AWS Neuron is seeking a Machine Learning Compiler Engineer II to join their team working on the SDK that optimizes ML models for AWS Inferentia and Trainium custom chips. This role focuses on building the next generation Neuron compiler, transforming ML models from frameworks like PyTorch, TensorFlow, and JAX for deployment on AWS hardware. You'll tackle complex compiler optimization challenges for various ML model families, including large language models, stable diffusion, and vision transformers.
The position requires deep technical expertise in compiler design and optimization, working closely with chip architects and ML teams to achieve optimal performance. You'll be responsible for implementing innovative solutions, collaborating with internal and external stakeholders, and contributing to pre-silicon design and new product features.
AWS Neuron is part of AWS's broader mission to democratize AI infrastructure and make deep learning accessible to everyday developers. You'll work in a startup-like environment within AWS Machine Learning, focusing on high-impact projects that directly influence the performance and usability of AWS's ML acceleration solutions.
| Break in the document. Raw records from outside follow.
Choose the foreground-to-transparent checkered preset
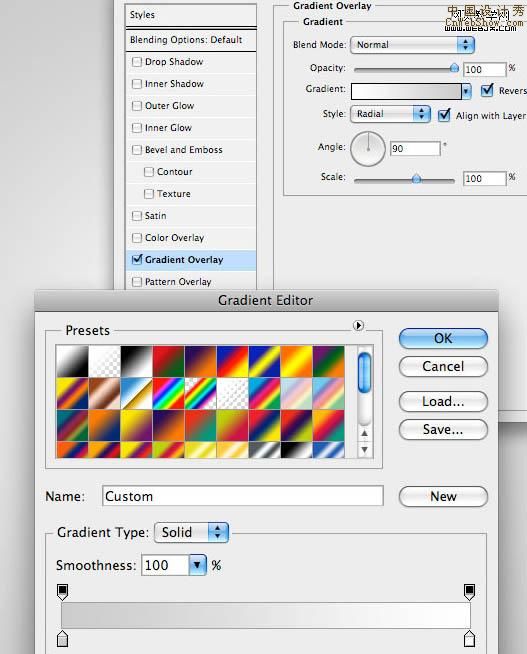Image resolution: width=527 pixels, height=654 pixels. pos(104,361)
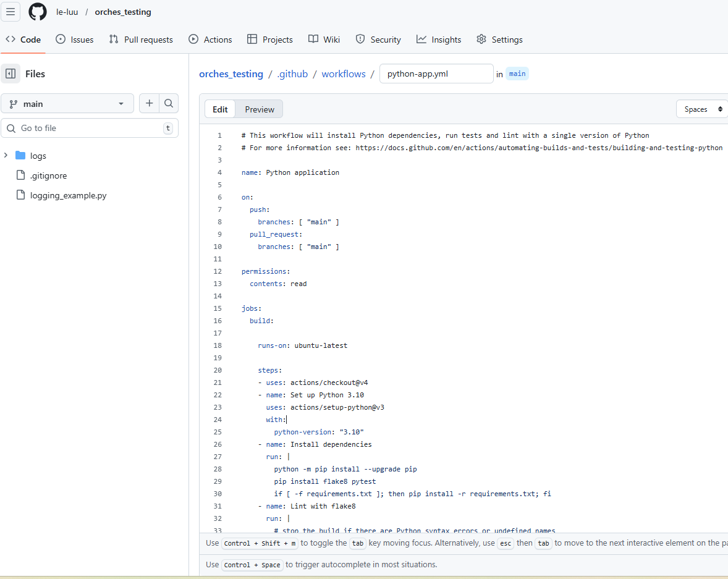728x579 pixels.
Task: Open the main branch dropdown
Action: click(67, 104)
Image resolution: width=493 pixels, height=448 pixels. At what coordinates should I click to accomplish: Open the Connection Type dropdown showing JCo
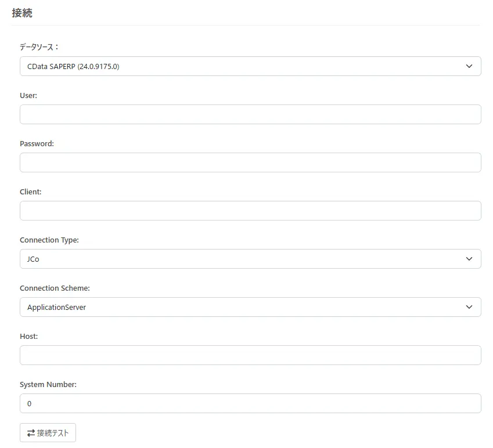coord(250,259)
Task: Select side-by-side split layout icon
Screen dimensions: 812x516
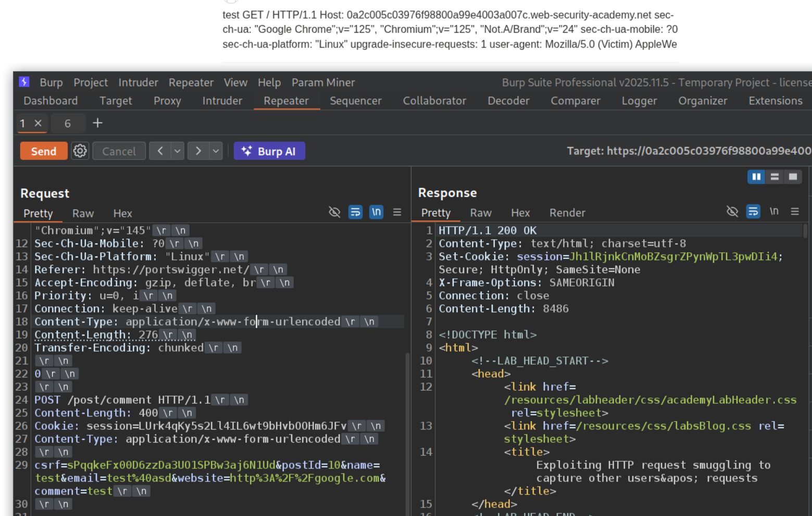Action: click(756, 177)
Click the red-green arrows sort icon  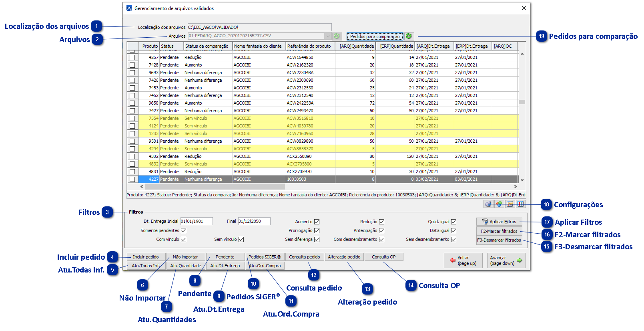pos(520,204)
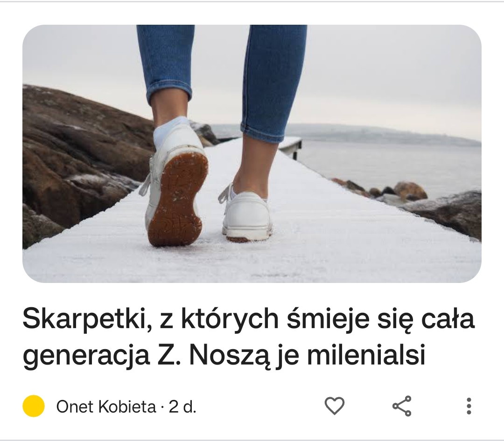
Task: Open the article headline about Skarpetki
Action: (x=248, y=337)
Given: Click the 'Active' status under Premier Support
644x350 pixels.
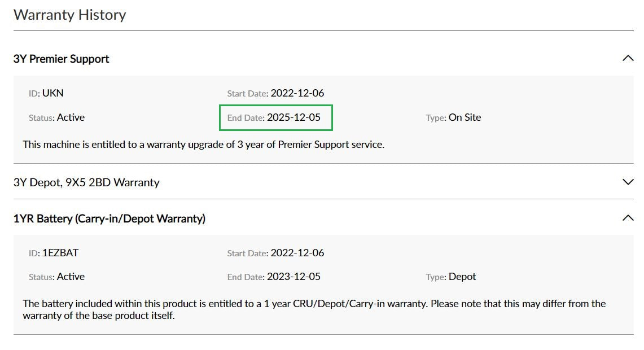Looking at the screenshot, I should tap(71, 117).
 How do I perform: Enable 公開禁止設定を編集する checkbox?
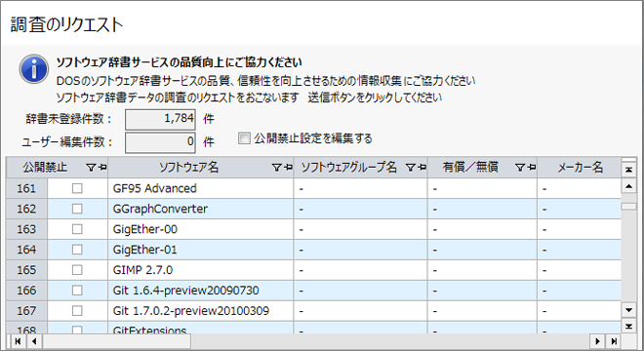tap(244, 138)
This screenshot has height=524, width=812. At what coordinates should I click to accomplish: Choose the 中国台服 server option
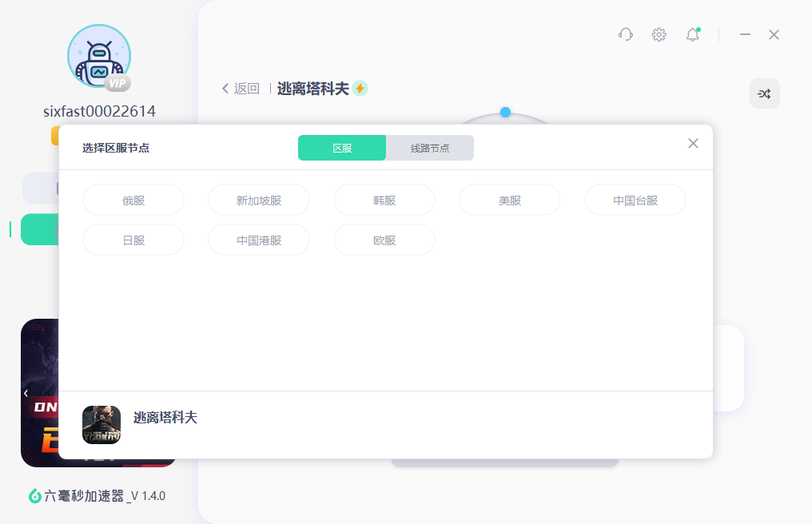[x=635, y=200]
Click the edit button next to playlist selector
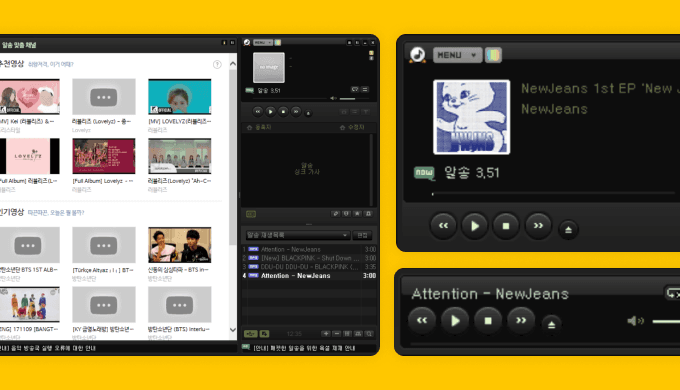 [362, 235]
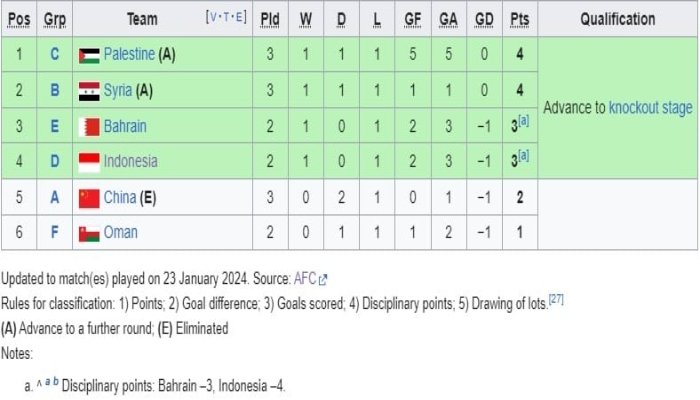700x400 pixels.
Task: Click the GD column header abbreviation
Action: pos(484,19)
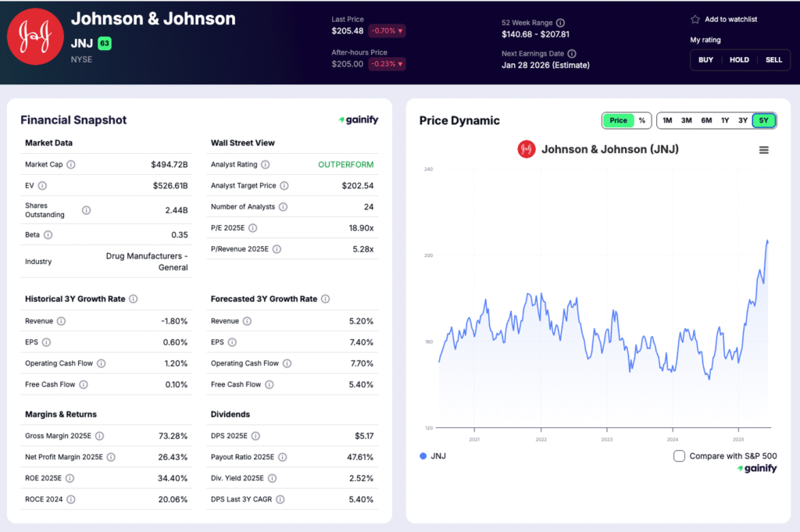Enable Compare with S&P 500
Screen dimensions: 800x532
679,455
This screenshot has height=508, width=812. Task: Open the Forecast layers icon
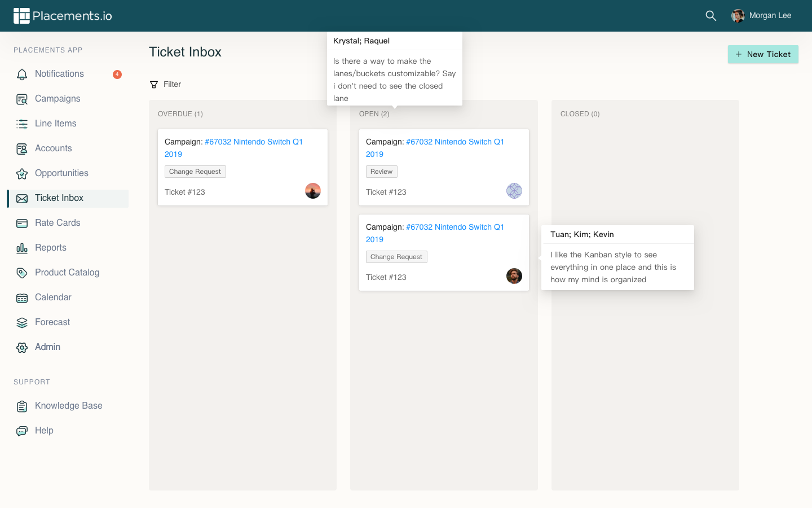pyautogui.click(x=22, y=323)
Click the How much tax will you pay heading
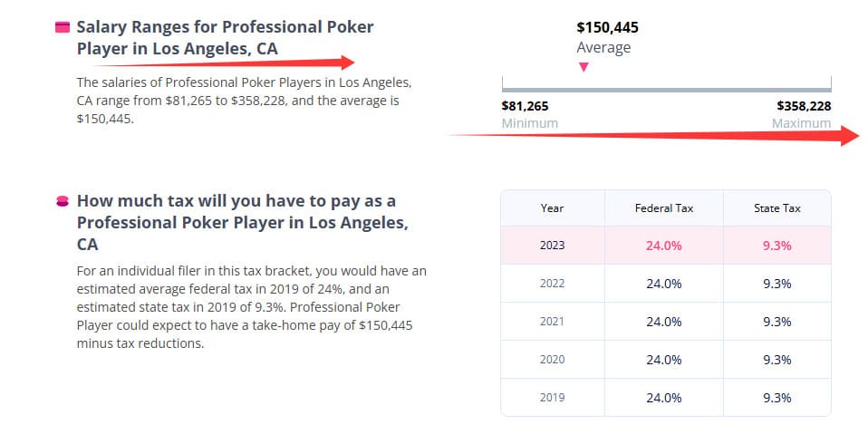 236,222
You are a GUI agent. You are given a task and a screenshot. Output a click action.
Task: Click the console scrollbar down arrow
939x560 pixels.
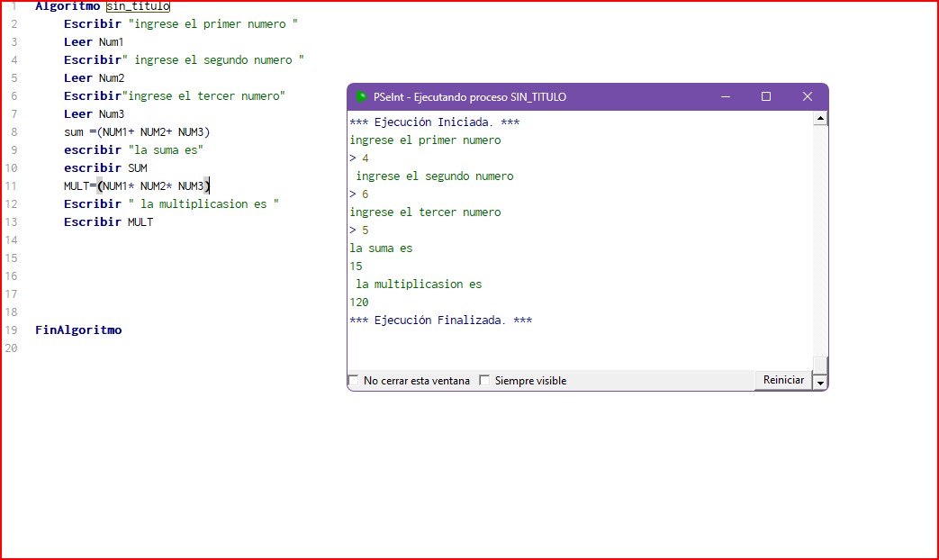click(x=820, y=383)
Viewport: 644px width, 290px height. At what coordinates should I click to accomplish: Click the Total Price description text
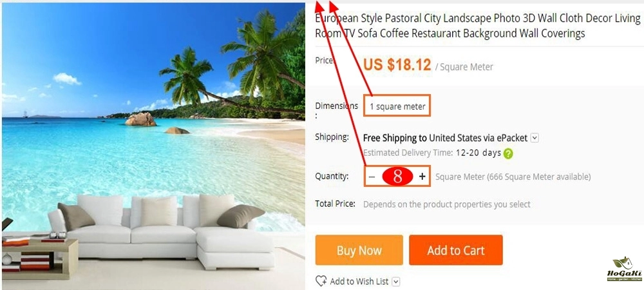[x=447, y=204]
The role offers excellent growth opportunities, with exposure to cutting-edge ML technologies and hardware acceleration. You'll be part of a team that values knowledge-sharing, mentorship, and continuous learning. The position includes competitive compensation, comprehensive benefits, and the chance to work on technology that's shaping the future of cloud computing and AI infrastructure.
Key technologies you'll work with include compiler optimization, ML frameworks, OpenXLA, StableHLO, MLIR, and AWS's custom ML acceleration chips. The role combines software engineering excellence with specialized knowledge in ML systems and compiler technology, making it ideal for engineers passionate about both high-performance computing and machine learning.